What to work on: Return only the lines starting at the line that contains "Given: Click the search input field" and ending with the final line of the listing; include both endpoints.

Data excerpts:
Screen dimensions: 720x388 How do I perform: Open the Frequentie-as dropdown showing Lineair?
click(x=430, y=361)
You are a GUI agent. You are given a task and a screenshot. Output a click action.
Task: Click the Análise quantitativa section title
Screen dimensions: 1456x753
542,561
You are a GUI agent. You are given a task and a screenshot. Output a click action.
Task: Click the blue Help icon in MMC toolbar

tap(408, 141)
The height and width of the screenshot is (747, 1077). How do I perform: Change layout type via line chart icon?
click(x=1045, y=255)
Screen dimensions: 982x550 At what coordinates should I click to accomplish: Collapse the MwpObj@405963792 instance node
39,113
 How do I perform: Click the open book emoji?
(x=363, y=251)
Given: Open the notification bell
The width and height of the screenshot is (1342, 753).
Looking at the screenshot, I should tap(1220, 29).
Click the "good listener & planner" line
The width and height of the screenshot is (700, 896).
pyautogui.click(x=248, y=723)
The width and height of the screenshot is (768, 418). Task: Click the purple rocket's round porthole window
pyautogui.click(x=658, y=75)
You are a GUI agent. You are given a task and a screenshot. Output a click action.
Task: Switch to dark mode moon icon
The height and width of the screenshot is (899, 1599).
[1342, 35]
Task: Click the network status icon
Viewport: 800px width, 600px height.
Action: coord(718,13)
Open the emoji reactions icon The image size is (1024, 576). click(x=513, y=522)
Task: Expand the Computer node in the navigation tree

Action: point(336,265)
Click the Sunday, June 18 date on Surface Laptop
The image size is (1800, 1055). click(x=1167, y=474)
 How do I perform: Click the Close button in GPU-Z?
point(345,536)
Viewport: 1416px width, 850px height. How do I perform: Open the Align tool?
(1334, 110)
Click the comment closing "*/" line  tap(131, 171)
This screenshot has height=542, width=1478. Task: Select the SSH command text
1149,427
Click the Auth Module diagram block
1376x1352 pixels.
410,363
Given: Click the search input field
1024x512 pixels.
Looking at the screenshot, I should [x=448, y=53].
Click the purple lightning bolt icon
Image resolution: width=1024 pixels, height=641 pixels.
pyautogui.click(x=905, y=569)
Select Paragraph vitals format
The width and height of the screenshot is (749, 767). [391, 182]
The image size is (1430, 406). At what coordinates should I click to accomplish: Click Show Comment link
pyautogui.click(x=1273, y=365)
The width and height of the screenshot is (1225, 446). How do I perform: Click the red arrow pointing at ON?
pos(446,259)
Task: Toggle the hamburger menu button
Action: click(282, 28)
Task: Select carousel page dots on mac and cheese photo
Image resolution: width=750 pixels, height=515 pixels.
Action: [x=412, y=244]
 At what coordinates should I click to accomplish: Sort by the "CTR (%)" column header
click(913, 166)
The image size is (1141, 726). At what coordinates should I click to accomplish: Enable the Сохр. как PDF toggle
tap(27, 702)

Exercise solution:
Given: Click the search input field
1024x512 pixels.
Looking at the screenshot, I should [x=448, y=53].
Click the purple lightning bolt icon
Image resolution: width=1024 pixels, height=641 pixels.
pyautogui.click(x=905, y=569)
Select Paragraph vitals format
The width and height of the screenshot is (749, 767). [391, 182]
The image size is (1430, 406). At what coordinates should I click to accomplish: Click Show Comment link
pyautogui.click(x=1273, y=365)
The width and height of the screenshot is (1225, 446). How do I perform: Click the red arrow pointing at ON?
pos(446,259)
Task: Toggle the hamburger menu button
Action: click(282, 28)
Task: Select carousel page dots on mac and cheese photo
Image resolution: width=750 pixels, height=515 pixels.
Action: [x=412, y=244]
 At what coordinates should I click to accomplish: Sort by the "CTR (%)" column header
click(913, 166)
The image size is (1141, 726). At what coordinates should I click to accomplish: Enable the Сохр. как PDF toggle
tap(27, 702)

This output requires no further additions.